[Working data — start]

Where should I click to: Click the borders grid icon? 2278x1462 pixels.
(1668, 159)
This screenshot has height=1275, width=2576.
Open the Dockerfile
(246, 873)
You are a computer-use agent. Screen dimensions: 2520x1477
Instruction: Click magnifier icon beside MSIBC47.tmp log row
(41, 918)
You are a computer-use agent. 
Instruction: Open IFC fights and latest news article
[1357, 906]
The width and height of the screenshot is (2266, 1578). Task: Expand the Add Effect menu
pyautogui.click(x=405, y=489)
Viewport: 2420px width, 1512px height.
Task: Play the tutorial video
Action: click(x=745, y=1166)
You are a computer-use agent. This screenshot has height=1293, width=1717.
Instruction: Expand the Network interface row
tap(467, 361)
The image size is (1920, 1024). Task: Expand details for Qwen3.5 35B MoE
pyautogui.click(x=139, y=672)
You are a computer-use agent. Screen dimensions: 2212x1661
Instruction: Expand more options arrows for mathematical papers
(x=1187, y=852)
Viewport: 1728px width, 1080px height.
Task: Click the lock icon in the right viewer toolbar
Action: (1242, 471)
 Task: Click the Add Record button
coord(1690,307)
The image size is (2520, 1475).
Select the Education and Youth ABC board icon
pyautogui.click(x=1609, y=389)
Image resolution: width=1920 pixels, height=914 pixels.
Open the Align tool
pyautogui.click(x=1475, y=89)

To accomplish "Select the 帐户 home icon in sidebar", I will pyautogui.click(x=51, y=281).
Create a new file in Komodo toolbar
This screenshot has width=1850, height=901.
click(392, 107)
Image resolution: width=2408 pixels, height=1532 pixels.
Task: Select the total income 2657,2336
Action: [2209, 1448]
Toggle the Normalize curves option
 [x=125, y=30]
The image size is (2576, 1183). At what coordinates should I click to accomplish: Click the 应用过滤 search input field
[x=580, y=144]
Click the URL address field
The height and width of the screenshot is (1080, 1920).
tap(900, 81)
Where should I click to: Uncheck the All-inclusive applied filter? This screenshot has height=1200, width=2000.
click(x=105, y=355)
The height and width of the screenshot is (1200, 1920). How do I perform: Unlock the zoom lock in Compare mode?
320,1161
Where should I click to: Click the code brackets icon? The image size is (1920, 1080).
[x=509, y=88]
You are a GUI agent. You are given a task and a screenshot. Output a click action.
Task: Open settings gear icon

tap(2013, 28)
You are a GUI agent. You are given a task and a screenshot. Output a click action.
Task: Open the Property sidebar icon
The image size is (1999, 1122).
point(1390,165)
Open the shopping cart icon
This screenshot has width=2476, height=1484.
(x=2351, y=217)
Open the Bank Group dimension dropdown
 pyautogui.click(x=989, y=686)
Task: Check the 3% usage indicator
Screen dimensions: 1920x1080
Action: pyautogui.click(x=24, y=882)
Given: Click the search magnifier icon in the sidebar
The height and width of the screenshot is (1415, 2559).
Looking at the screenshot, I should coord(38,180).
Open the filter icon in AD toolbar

[Working data — finish]

## Your task:
Transcribe the data above in its entirety, exactly.

## Exercise answer:
Where should I click to: Click the borders grid icon? 2278x1462 pixels.
(1668, 159)
This screenshot has height=1275, width=2576.
Open the Dockerfile
(246, 873)
You are a computer-use agent. Screen dimensions: 2520x1477
Instruction: Click magnifier icon beside MSIBC47.tmp log row
(41, 918)
You are a computer-use agent. 
Instruction: Open IFC fights and latest news article
[1357, 906]
The width and height of the screenshot is (2266, 1578). Task: Expand the Add Effect menu
pyautogui.click(x=405, y=489)
Viewport: 2420px width, 1512px height.
Task: Play the tutorial video
Action: click(x=745, y=1166)
You are a computer-use agent. This screenshot has height=1293, width=1717.
Instruction: Expand the Network interface row
tap(467, 361)
The image size is (1920, 1024). Task: Expand details for Qwen3.5 35B MoE
pyautogui.click(x=139, y=672)
You are a computer-use agent. Screen dimensions: 2212x1661
Instruction: Expand more options arrows for mathematical papers
(x=1187, y=852)
Viewport: 1728px width, 1080px height.
Task: Click the lock icon in the right viewer toolbar
Action: (1242, 471)
 Task: Click the Add Record button
coord(1690,307)
The image size is (2520, 1475).
Select the Education and Youth ABC board icon
pyautogui.click(x=1609, y=389)
Image resolution: width=1920 pixels, height=914 pixels.
Open the Align tool
pyautogui.click(x=1475, y=89)

To accomplish "Select the 帐户 home icon in sidebar", I will pyautogui.click(x=51, y=281).
Create a new file in Komodo toolbar
This screenshot has width=1850, height=901.
click(392, 107)
Image resolution: width=2408 pixels, height=1532 pixels.
Task: Select the total income 2657,2336
Action: [2209, 1448]
Toggle the Normalize curves option
 [x=125, y=30]
The image size is (2576, 1183). At what coordinates should I click to accomplish: Click the 应用过滤 search input field
[x=580, y=144]
Click the URL address field
The height and width of the screenshot is (1080, 1920).
tap(900, 81)
Where should I click to: Uncheck the All-inclusive applied filter? This screenshot has height=1200, width=2000.
click(x=105, y=355)
The height and width of the screenshot is (1200, 1920). How do I perform: Unlock the zoom lock in Compare mode?
320,1161
Where should I click to: Click the code brackets icon? The image size is (1920, 1080).
[x=509, y=88]
You are a GUI agent. You are given a task and a screenshot. Output a click action.
Task: Open settings gear icon

tap(2013, 28)
You are a GUI agent. You are given a task and a screenshot. Output a click action.
Task: Open the Property sidebar icon
The image size is (1999, 1122).
point(1390,165)
Open the shopping cart icon
This screenshot has width=2476, height=1484.
(x=2351, y=217)
Open the Bank Group dimension dropdown
 pyautogui.click(x=989, y=686)
Task: Check the 3% usage indicator
Screen dimensions: 1920x1080
Action: pyautogui.click(x=24, y=882)
Given: Click the search magnifier icon in the sidebar
The height and width of the screenshot is (1415, 2559).
Looking at the screenshot, I should coord(38,180).
Open the filter icon in AD toolbar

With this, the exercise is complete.